Professor Olivia Cohen is joining the Temple Honors Community from Klein College of Media and Communications department of Communications and Social Influence. An alumna of Cleveland State University and Penn State, Cohen came to Temple in 2022, where she has spent three years as an assistant professor in the CSI department. Stemming from her upbringing in Maine, one of the epicenters of the opioid crisis in the US, much of her research has concentrated on health messaging and the communication of public health campaigns. In recent years, she has developed an interest in public skepticism of scientific research, and seeks to further pursue this during her time working with Temple Honors.
Why Temple Honors?
Since arriving at Temple, Cohen has been inspired by the attitude Honors students take to learning, which she cites as influencing her to get more involved both within the University and in her personal life. A Fishtown resident, Cohen points to the engagement that Temple students exhibit, both in their studies and in the North Philly community, as being a motivator for her getting more involved with her local community; she currently serves on the Fishtown Neighbors Association, aiming to embody the deep tradition of community involvement at Temple Honors. Temple Honors students drive Cohen in the classroom as well. She describes, "by engaging with [Honors] students, by seeing how passionate and actively interested they are in not just learning material but diving deeper into it, having deeper discussions, engaging in more active applications, I found those teaching experiences to be really meaningful.”
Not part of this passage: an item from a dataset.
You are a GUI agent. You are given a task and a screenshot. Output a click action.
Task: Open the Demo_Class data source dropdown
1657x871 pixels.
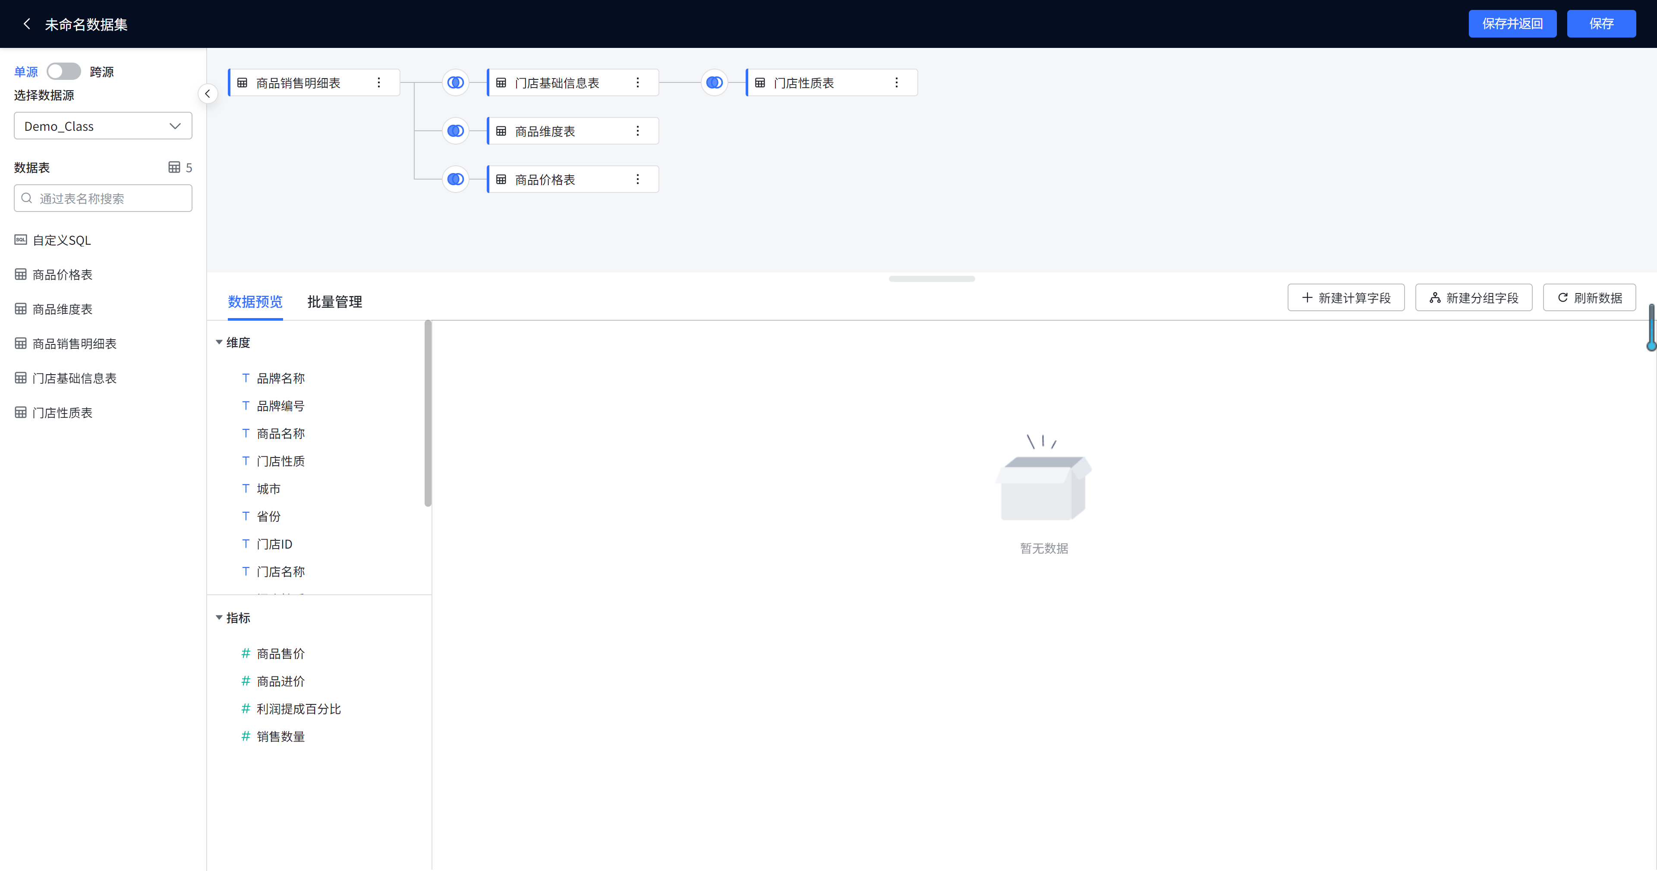pos(103,126)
Cohen also points to the interdisciplinary emphasis of Temple Honors as a major factor in her decision to apply to the Honors Affiliated Faculty program. An opponent of what she calls “siloed” information (information only accessible to a certain group), Cohen feels that it’s all to easy in a university setting to get “caught in” the trap of just sticking within your major or college, to the potential detriment of your overall learning experience. Cohen believes that interdisciplinary studies possess the ability to transform thinking, expand horizons, and lead to creative solutions. “When you think about what other tools, what other perspectives could [one] learn from, could I work with to solve issues,” Cohen said, “I think that’s what ultimately can be a huge creator of positive change in a lot of spaces”.
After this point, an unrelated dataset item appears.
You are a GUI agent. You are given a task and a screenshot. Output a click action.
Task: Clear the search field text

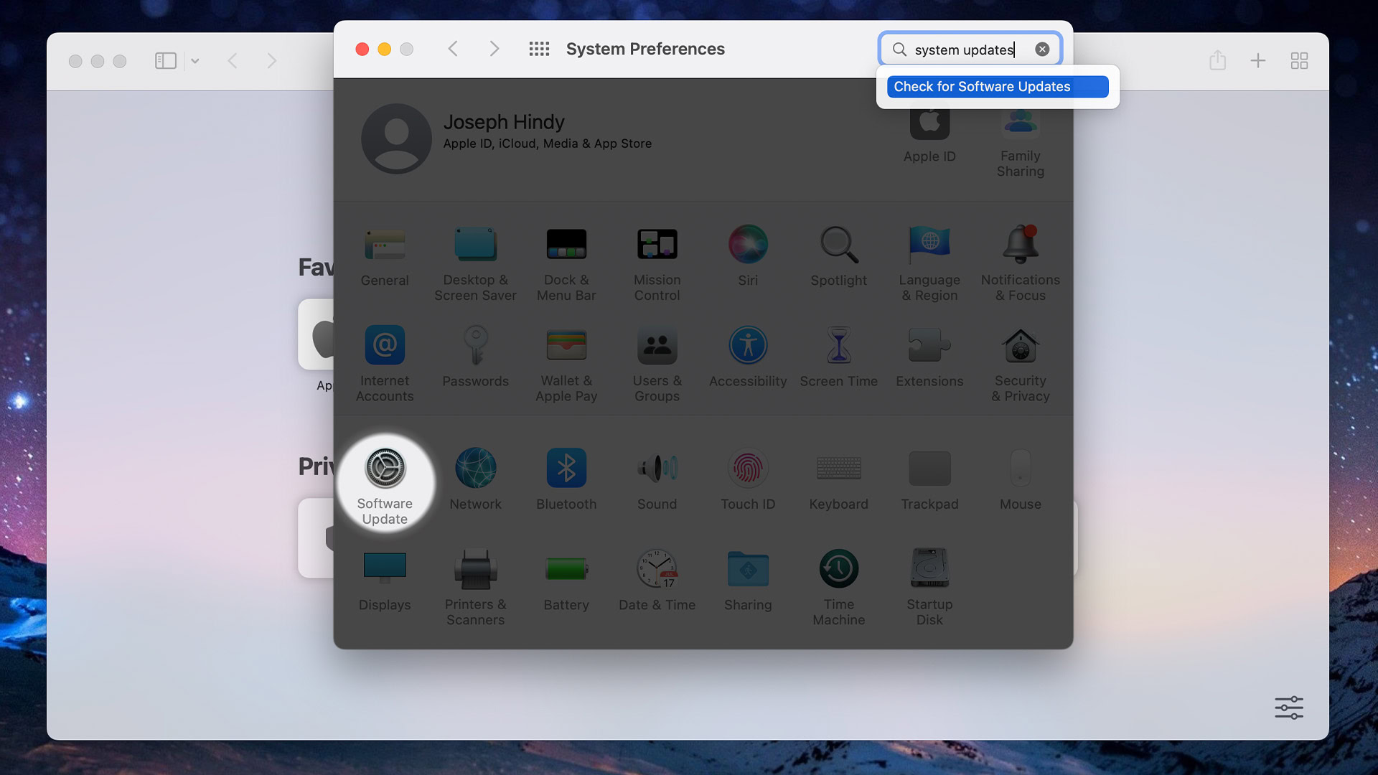[1042, 49]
Goals And Plans for Temple Honors
Professor Cohen has several goals for her time at Temple Honors, the first of which being to increase the number of course offerings for Honors students in her home college, Klein. Additionally, she aims to bring an element of her work with the Fishtown Neighborhood Association to Temple Honors, by offering a class dedicated to the psychology of community beautification, a project she has been heavily involved with in her own area. Designated as a community-based learned course, KLN 4900: Green Spaces and the Third Place will run for the first time in Spring 2026. The course aims to examine the human need for dedicated outdoor spaces to socialise, the psychology behind that need, and the communication and public policy implications of that need. Building off of Temple’s reputation as the “University of Philadelphia,” students would identify locales in the city that may benefit from such a space and undergo the full process of conducting research and writing policy proposals to city legislature in pursuit of producing a tangible result. Embodying Cohen’s love of interdisciplinary studies, the course combines elements of (among other things) Urban Studies, Communication and Social Influence, Psychology, Public Policy, and Environmental Sciences.
During Fall 2025, you can visit her during Honors Affiliated Faculty Office Hours on Fridays from 2-4pm in Tuttleman 204.